Au Pakistan, le chef des extrémistes anti-chiites a été arrêté
Est-ce le réveil des autorités du Pakistan face au péril du terrorisme anti-chiite ? La police pakistanaise a arrêté, vendredi 22 février, le chef du Lashkar-e-Jhangvi (LeJ), une organisation sunnite radicale responsable d’une vague sans précédent d’attaques contre des chiites. Le LeJ a revendiqué deux séries d’attentats, les 10 janvier et le 16 février, visant la communauté hazara d’obédience chiite à Quetta (Balouchistan), dont le bilan s’est monté à près de 200 morts. Sur l’ensemble de l’année 2012, 400 chiites avaient péri au Pakistan dans des opérations terroristes attribuées pour la plupart au LeJ, un groupe basé au Pendjab dont les connexions avec des noyaux d’Al-Qaida et les talibans pachtounes des zones tribales l’ont transformé en une organisation terroriste particulièrement meurtrière.

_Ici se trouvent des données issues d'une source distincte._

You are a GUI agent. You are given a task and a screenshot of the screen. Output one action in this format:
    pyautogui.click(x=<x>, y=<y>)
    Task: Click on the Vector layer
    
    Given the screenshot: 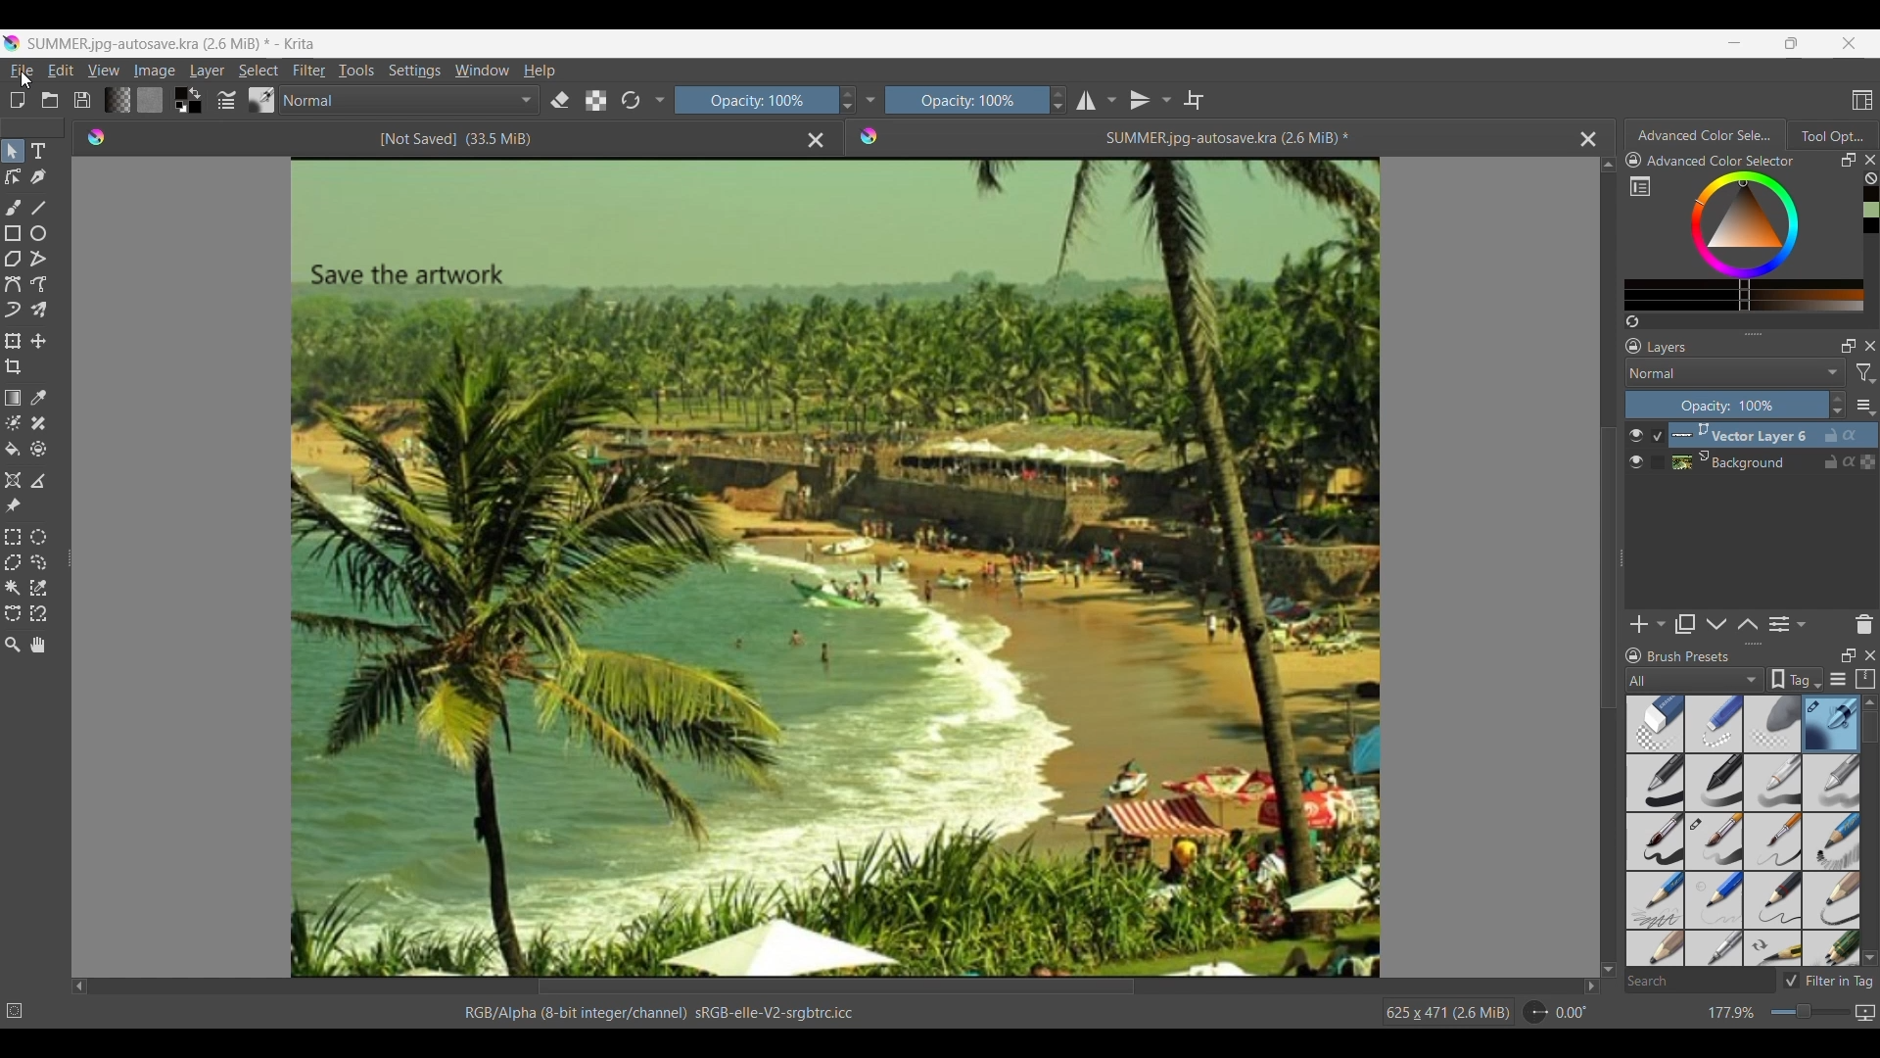 What is the action you would take?
    pyautogui.click(x=1773, y=435)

DÉTENU POUR TROUBLE DE L’ORDRE PUBLIC
Agé de 53 ans, Malik Ishaq, le commandant en chef du LeJ, a été appréhendé à sa résidence de Rahim Yar Khan, un bourg du Pendjab du Sud. En l’absence de preuves sur son implication personnelle dans les attentats de Quetta à ce stade de l’enquête, il est détenu sous le chef d’avoir troublé l’ordre public avec ses discours de haine anti-chiite. Dans un entretien accordé à l’agence Reuters en octobre 2012, Malik Ishaq avaient qualifié les chiites de « plus grands infidèles sur terre ». Son arrestation semble indiquer que le gouvernement d’Islamabad s’est résolu à neutraliser le LeJ, qui avait jusque-là bénéficié d’une étrange tolérance. L’émotion suscitée au Pakistan et à l’étranger par la récente vague d’attentats a forcé les autorités à réagir.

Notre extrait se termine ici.